(Information supplied Opens)

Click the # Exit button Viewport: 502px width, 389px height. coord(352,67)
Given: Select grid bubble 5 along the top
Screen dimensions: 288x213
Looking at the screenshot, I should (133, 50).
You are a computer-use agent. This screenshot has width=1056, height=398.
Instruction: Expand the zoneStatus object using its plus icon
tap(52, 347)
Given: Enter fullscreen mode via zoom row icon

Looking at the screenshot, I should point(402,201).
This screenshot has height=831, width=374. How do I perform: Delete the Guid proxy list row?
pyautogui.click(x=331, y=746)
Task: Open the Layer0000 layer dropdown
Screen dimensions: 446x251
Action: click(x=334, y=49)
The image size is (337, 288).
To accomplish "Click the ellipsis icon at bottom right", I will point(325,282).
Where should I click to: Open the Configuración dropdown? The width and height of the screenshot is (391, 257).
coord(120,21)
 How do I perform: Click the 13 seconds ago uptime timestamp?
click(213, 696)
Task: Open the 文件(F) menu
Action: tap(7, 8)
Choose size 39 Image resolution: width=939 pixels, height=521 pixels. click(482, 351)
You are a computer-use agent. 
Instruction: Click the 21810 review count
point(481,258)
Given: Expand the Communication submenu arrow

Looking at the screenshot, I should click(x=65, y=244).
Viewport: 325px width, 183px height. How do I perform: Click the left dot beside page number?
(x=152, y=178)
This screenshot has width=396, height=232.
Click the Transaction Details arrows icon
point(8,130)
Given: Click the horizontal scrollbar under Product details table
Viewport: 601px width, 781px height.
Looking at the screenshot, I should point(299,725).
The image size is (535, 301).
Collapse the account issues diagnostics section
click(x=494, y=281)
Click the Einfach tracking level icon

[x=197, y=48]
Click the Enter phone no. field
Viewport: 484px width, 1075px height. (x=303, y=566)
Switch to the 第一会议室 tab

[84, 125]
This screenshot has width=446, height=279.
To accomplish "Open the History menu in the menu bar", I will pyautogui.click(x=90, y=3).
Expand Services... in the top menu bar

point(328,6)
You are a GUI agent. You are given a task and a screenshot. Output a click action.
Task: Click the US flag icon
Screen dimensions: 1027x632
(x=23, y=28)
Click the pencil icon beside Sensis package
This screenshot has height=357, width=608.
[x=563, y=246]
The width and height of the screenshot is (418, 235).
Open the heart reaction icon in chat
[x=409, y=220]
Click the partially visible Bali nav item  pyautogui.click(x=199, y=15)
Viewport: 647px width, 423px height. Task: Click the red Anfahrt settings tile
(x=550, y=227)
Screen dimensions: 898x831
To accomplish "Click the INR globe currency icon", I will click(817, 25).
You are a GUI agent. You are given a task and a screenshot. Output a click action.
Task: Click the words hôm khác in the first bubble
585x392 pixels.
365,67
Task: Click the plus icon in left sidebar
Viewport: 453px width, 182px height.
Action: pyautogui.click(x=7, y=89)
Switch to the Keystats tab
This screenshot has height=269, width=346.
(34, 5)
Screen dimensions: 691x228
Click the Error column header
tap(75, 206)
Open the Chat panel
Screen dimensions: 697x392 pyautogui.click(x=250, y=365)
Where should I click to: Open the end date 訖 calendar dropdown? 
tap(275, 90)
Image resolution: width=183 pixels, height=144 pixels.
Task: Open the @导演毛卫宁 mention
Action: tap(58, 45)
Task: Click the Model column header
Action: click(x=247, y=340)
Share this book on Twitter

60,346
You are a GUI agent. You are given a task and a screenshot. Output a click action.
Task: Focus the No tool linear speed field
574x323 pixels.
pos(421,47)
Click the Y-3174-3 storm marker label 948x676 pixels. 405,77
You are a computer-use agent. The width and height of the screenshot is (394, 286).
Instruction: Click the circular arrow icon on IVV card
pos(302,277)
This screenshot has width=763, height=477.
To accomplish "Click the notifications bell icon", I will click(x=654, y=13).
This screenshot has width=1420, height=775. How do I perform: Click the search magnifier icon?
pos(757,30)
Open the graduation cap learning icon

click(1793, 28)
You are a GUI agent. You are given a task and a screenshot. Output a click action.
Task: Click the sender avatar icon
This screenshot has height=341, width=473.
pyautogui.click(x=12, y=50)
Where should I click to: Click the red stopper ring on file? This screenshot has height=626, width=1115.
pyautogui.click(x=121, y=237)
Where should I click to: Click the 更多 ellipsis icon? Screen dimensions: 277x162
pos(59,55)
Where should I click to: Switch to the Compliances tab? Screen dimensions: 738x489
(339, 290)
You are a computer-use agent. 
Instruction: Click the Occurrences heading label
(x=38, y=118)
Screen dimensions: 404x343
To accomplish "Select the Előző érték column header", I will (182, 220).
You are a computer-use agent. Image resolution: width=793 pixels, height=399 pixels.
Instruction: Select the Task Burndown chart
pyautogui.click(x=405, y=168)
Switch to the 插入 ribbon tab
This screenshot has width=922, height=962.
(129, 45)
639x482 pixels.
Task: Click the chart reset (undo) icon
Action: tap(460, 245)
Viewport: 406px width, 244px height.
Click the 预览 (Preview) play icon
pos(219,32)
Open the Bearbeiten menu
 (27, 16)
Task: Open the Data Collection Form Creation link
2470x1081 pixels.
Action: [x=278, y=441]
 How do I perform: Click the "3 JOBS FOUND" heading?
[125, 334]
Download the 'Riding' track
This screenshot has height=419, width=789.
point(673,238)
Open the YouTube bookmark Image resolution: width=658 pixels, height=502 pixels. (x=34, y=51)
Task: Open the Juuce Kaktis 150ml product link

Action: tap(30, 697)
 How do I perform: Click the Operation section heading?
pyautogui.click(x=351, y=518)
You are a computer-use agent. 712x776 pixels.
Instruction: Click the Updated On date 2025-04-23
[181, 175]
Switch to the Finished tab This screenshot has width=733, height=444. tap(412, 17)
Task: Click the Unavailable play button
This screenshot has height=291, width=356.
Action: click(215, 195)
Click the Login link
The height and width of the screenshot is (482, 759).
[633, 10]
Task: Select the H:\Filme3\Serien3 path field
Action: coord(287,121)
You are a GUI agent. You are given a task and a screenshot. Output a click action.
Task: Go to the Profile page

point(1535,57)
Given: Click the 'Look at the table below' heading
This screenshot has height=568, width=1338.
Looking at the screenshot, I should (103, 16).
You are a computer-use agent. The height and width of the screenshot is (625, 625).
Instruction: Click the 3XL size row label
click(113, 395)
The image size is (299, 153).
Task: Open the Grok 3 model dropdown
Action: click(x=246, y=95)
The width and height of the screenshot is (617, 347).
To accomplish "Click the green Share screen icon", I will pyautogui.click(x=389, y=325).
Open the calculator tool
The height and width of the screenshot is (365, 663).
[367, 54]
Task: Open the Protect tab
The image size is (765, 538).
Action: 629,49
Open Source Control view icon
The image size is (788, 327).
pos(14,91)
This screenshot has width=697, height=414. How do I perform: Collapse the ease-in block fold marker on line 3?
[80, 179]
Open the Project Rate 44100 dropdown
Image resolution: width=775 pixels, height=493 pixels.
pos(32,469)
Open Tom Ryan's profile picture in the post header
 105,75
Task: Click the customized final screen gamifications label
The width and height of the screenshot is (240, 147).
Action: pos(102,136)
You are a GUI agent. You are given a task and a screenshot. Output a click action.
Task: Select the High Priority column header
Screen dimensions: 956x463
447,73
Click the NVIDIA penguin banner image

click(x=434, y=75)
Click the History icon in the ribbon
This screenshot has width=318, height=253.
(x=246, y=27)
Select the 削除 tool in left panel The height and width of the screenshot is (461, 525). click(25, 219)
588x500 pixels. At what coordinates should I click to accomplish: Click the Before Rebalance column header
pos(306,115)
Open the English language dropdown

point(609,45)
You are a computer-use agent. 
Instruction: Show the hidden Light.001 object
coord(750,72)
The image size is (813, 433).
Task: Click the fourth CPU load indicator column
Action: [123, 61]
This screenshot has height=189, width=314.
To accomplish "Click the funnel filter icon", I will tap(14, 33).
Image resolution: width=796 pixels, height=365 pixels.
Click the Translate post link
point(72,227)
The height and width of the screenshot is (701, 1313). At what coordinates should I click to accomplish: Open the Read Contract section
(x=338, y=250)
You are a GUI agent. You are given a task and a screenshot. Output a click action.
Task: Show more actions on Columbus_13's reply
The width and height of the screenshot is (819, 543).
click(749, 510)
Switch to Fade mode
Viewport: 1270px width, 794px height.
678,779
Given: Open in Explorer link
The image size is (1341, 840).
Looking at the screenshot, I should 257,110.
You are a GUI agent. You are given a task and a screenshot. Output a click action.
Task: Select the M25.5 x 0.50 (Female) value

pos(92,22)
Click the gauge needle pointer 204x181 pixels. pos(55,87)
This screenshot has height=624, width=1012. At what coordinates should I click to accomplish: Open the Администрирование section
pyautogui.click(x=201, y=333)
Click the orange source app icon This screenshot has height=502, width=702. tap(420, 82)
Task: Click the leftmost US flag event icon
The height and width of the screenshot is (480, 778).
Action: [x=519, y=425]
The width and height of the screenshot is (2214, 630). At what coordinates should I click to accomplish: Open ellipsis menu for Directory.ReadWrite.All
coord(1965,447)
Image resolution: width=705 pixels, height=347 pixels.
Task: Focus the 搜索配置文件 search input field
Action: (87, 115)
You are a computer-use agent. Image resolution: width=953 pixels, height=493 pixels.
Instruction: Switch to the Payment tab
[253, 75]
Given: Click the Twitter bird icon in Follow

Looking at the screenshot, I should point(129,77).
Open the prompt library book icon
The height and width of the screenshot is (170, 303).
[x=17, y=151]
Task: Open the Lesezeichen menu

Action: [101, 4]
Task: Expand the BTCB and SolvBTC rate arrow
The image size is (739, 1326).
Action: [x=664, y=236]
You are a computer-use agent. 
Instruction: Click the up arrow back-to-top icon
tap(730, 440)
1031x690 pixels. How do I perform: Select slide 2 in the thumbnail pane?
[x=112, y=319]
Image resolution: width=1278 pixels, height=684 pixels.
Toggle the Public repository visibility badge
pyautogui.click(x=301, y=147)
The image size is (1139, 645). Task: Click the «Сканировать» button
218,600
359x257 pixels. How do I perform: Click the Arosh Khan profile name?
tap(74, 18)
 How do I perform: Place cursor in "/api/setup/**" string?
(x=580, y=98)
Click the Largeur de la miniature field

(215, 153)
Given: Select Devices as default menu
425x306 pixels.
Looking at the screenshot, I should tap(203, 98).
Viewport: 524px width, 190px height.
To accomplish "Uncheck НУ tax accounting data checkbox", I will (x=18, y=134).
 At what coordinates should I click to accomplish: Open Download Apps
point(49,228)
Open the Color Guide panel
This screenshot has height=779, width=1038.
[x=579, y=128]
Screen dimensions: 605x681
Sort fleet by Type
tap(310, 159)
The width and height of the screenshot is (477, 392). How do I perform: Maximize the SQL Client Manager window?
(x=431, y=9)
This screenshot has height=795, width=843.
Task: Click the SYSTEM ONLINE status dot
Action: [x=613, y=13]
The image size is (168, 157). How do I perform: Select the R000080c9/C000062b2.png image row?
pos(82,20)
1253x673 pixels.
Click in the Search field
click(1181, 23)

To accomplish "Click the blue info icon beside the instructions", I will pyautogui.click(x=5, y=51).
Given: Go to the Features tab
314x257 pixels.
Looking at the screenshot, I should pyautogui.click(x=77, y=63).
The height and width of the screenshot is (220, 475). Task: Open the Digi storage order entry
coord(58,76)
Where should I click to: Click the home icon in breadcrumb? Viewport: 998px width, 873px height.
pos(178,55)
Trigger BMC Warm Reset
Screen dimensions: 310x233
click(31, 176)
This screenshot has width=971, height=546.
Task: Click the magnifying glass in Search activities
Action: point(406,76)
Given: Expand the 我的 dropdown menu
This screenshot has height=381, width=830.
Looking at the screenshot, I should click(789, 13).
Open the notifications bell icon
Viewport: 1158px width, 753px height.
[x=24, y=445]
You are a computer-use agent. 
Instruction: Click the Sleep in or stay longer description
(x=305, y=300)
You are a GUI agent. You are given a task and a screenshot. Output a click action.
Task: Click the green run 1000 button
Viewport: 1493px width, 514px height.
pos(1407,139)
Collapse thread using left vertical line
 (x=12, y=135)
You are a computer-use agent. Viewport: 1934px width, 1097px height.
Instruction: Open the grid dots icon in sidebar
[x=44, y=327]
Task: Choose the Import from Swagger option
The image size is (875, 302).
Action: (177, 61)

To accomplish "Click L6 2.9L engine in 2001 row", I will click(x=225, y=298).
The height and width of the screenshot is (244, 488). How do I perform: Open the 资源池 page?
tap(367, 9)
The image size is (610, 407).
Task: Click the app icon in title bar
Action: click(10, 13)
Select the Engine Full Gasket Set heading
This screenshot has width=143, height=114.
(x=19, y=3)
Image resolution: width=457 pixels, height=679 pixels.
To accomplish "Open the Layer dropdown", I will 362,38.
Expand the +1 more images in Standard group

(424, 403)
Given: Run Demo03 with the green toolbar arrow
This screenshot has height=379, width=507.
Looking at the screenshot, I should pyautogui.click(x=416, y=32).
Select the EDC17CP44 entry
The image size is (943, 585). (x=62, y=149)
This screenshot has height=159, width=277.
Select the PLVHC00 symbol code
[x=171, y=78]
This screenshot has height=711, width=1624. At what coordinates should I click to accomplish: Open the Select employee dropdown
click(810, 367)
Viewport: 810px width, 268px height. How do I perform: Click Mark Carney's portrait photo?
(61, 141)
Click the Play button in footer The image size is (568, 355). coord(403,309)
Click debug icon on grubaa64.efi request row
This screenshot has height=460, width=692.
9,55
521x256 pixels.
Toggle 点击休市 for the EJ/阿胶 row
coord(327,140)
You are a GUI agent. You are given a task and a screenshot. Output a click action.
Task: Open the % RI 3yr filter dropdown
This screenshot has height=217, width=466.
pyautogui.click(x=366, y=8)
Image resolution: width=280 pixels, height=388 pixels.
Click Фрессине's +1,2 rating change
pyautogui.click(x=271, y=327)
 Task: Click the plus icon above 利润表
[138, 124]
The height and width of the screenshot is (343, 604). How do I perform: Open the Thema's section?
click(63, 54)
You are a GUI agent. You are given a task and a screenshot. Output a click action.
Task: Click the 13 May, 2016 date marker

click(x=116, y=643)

(Information supplied Closes)

Exercise directions: Copy every line in the data above that has the string "Choose" in it.

Answer to the exercise:
Choose size 39 Image resolution: width=939 pixels, height=521 pixels. click(482, 351)
Task: Choose the Import from Swagger option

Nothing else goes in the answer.